Fig. 6Schema of the wild-type and fusion proteins involving MEF2D and ZNF384 and results of functional studies. (a) Structural and functional domains of wild-type proteins and the most frequently identified fusion proteins. Arrows indicate breakpoints of the wild-type proteins. * labeled beside ZNF384 indicated two fusion points upstream of the coding region of ZNF384 (5 bp or 65 bp). (b) Representative flow cytometry results of the B-cell population of GFP+ bone marrow (BM) cells in vector control (Vector), MEF2D-HNRNPUL1 (MH) and MEF2D-BCL9 (MB) mice. The upper panel showed different B-cell subsets in total GFP+ cells (B220 vs. CD43), and bottom panel showed subsets in B220+ B-cell fraction (CD19 vs. CD43). (c) The percentages of B220, CD3 and Mac-1 in GFP+ peripheral blood (PB) cells in Vector, MEF2D, MH and MB mice. * and ** denote differences between MH and MB with Vector. (d) Responsiveness of the HDAC9 promoter to wild-type MEF2D and MEF2D fusions. 293T cells were cotransfected with a pGL4.15-Luc reporter containing the promoter region of HDAC9 and wild-type MEF2D or MEF2D fusions. Compared to wild-type MEF2D, MEF2D fusions displayed stronger transcriptional activity (MH vs. MEF2D, P < 0.001; MB vs. MEF2D, P = 0.03). (e) ChIP assays revealed MEF2D fusions had enhanced binding activity of HDAC9 promoter in 293T cells (MH vs. MEF2D, P = 0.01; MB vs. MEF2D, P = 0.02). ChIP DNA, immunoprecipitated with an anti-Myc tag antibody or goat IgG, was quantified with primers flanking HDAC9 promoter. (f) Cotransfection of wild-type MEF2D or MEF2D fusions plasmids and HDAC9 shRNA in JM1. Transfection of MEF2D fusions led to the upregulation of HDAC9 and the downregulation of RAG1, by contrast, reduced expression of HDAC9 mRNA level with transient transfection of HDAC9 shRNA caused remarkable rebound of RAG1 expression. (g) Flow cytometry analysis of different lineage markers of GFP+ PB in Vector, ZNF384, EP300-ZNF384 (EZ) four weeks after transplantation. (h) Kaplan-Meier survival curves of EZ mice (1st transplantation, n = 8; 2nd transplantation, n = 6). (i) Wright's staining of BM cytospin samples from control and EZ mice. (j) Naphthol AS-D acetate esterase (NAS-DAE) staining (up) and inhibition of NAS-DAE staining by sodium fluoride (NaF) (bottom) of the BM of EZ mice. (k) Flow cytometry analysis of the BM of EZ mice versus vector control. *P < 0.05; **P < 0.01; ***P < 0.001.
Fig. 7Unsupervised hierarchical clustering identified specific subgroups of patients with shared gene expression patterns.
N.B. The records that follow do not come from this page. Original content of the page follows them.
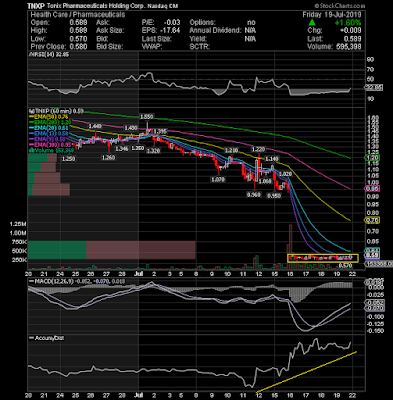
Task: Click the 0.960 low price label
Action: (x=254, y=194)
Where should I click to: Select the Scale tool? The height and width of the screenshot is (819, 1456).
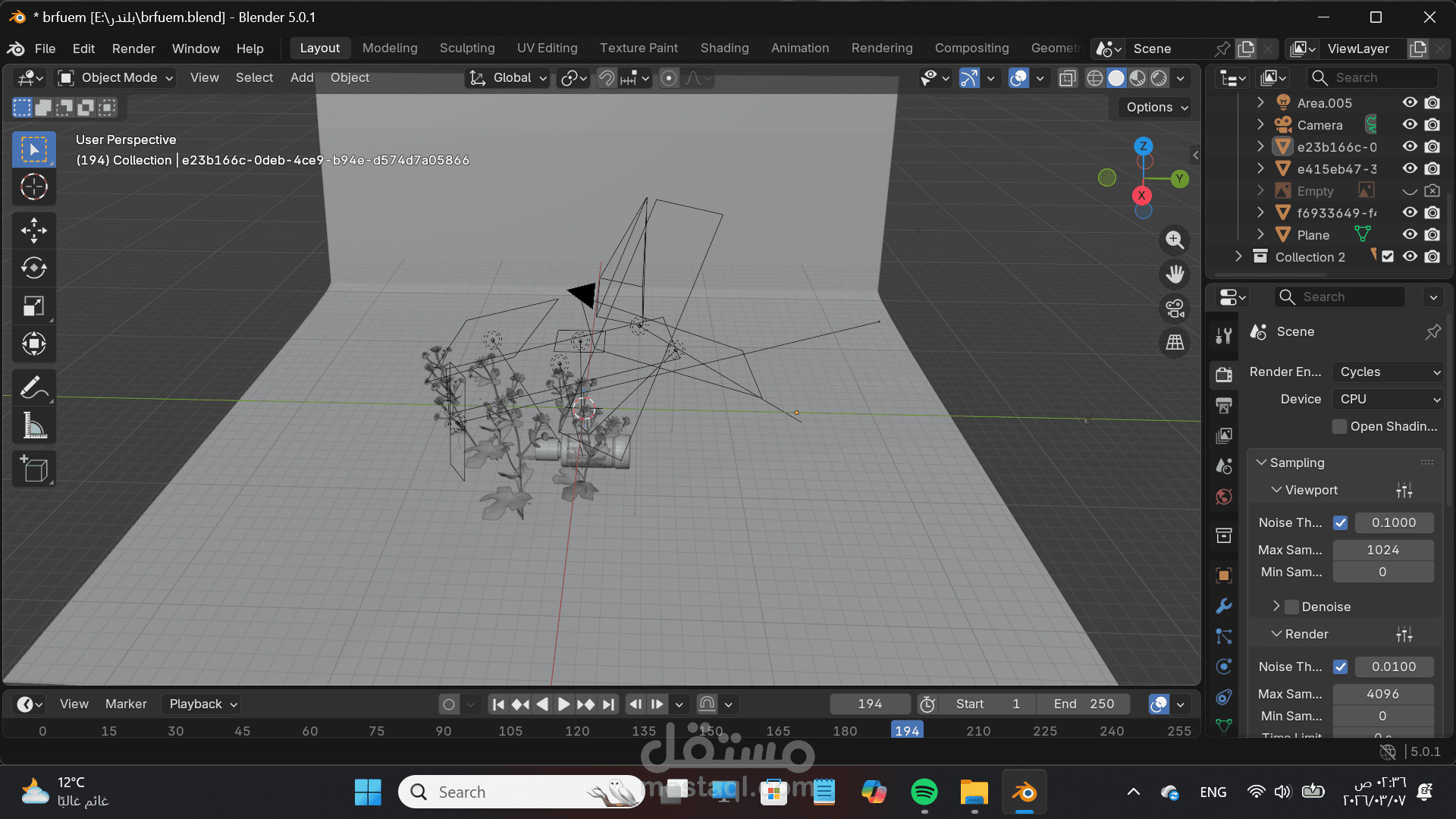point(33,306)

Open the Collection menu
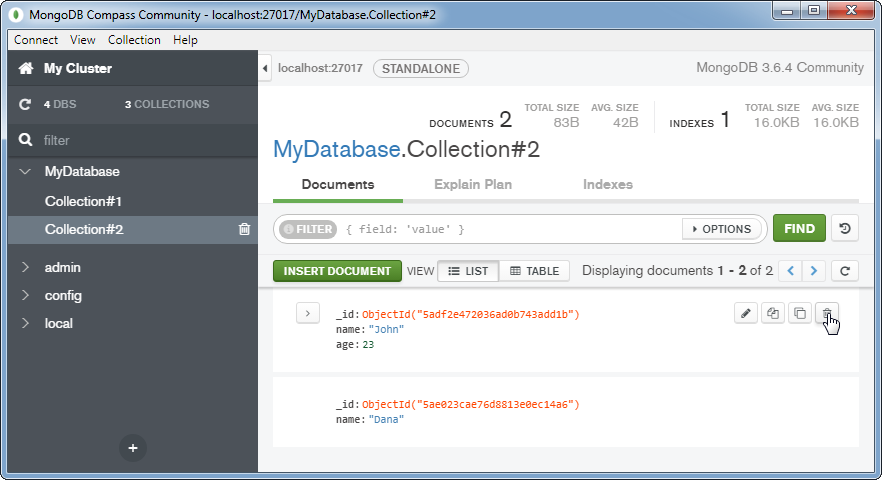(x=134, y=40)
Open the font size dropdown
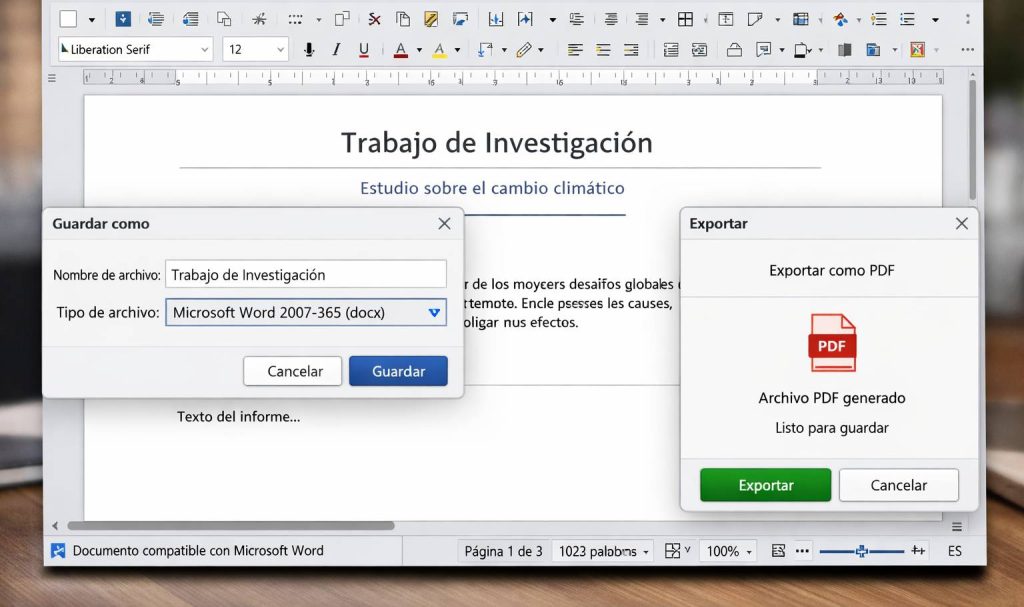Screen dimensions: 1024x607 (x=280, y=49)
Columns indicate ALL patients and rows are genes. The bottom panels show immunophenotype and genotype for each sample as well as significantly altered genes (Fisher's exact P < 0.05) within each of the eight unique gene expression subgroups. The immunophenotypes were determined according to the recommendation of European Group for the Immunological Characterization of Leukemias (EGIL).
Fig. 8Comparisons between adult and pediatric B-ALL patients with regard to gene pathways. (a) Comparisons within each cluster subgroup excluding G3 and G6. A: number of adults; P: number of children. (b) Comparison of all the patients.